寝ても疲れが取れないのはなぜ?姿勢と自律神経の連鎖を整体師が解説
「寝ても疲れが取れない」は、気のせいじゃない
先生、ちょっと聞いてほしいんですけど……私、最近ちゃんと寝てるのに、朝から疲れてるんです。夫には「寝すぎなんじゃない?」なんて言われて、なんかモヤモヤして。
先生
それはモヤモヤしますね。でも最初に言わせてください。「寝ても疲れが取れない」は、気のせいでも、怠けでもありません。施術の現場でも、いちばんよく聞くお悩みのひとつです。
私だけじゃないんですね。ちょっと安心しました。
先生
ええ。そして大事なのは、この状態には「睡眠時間の長さ」だけでは説明できない理由があるということ。キーワードは、日中の姿勢と、呼吸と、自律神経。今日はこの3つのつながりを、順番にお話ししますね。
そもそも睡眠は、身体を「リセット」する時間
先生
まず前提から。みなみさんは、睡眠って何のためにあると思いますか?
えっと……脳を休めるため、ですか?
先生
それも正解です。ただ、身体の面から見ると、睡眠にはもうひとつ大事な役割があります。日中の活動で崩れた骨格のバランスと、溜まった筋肉の疲労をリセットする時間なんです。
リセット……。
先生
人間は起きている間、ずっと重力の中で頭を支え、身体を動かしています。とくにデスクワークや抱っこで同じ姿勢が続くと、特定の筋肉ばかりが働きっぱなしになる。その"がんばりすぎた分"を、横になって重力から解放される夜の間に回復させる。これが睡眠の大きな仕事のひとつです。
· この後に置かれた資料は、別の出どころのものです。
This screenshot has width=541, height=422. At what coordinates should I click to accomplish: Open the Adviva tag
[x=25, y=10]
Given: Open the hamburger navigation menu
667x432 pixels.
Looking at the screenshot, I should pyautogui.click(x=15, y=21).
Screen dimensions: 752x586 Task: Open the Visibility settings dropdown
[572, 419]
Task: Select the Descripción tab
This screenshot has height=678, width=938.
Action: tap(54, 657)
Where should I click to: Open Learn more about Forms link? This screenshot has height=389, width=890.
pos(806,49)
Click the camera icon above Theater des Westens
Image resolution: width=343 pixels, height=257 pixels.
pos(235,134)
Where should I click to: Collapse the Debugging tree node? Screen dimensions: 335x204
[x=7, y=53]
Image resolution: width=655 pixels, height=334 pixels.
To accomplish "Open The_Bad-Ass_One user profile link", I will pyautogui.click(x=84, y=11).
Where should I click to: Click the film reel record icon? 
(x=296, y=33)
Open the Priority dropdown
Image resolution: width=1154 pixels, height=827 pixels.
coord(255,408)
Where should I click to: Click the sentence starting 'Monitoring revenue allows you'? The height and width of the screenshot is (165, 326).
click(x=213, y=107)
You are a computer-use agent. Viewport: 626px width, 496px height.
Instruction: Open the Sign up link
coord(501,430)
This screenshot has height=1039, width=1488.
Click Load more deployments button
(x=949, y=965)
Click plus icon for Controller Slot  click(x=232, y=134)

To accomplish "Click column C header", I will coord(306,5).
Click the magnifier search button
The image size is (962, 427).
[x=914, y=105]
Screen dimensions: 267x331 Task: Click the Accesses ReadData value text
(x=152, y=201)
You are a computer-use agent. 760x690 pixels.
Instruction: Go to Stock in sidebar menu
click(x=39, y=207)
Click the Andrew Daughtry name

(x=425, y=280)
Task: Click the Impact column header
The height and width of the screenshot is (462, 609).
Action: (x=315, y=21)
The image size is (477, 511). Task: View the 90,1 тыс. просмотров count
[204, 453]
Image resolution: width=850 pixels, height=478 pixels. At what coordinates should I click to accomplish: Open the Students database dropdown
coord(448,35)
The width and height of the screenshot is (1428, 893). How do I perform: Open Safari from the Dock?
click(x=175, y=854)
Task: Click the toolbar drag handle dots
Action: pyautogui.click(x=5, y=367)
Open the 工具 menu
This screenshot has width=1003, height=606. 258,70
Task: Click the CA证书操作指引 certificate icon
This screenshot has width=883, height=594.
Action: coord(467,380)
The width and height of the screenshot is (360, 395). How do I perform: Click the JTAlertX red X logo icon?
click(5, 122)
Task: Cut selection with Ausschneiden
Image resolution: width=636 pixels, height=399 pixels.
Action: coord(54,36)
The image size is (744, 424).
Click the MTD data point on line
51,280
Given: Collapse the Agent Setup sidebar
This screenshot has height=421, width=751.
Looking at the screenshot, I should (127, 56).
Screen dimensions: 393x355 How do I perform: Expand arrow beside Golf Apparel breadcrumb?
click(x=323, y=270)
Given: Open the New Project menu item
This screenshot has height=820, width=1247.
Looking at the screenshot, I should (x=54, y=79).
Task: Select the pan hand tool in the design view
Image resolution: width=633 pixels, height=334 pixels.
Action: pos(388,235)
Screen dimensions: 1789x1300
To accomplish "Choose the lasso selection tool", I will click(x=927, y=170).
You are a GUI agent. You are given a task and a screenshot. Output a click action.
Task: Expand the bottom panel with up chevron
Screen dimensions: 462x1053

じゃあ、寝てるのに疲れてるってことは……そのリセットがうまくいってない?
先生
その通り。「寝ても疲れが取れない」は、リセット工場がうまく稼働していないサインなんです。では、なぜ稼働しないのか。ここから本題です。
疲れが抜けない連鎖──姿勢→呼吸→自律神経
ステップ1 姿勢が崩れると、呼吸が浅くなる
先生
みなみさん、今この記事、どんな姿勢で読んでいますか?
うっ……スマホを持って、ちょっと背中を丸めて……あ、これダメなやつですね。
先生
責めているわけじゃないですよ。ほとんどの人がそうなので。ただ、背中が丸くなると、肋骨まわり──呼吸のたびにふくらむ胸のカゴの部分が、縮こまった状態になります。
カゴがつぶれる、みたいな?
先生
いいイメージです。カゴがつぶれたままだと、息を大きく吸いたくても、ふくらむスペースがない。結果、呼吸が浅く・速くなります。本人はまったく自覚がないまま、一日中「浅い呼吸」で過ごしていることが多いんです。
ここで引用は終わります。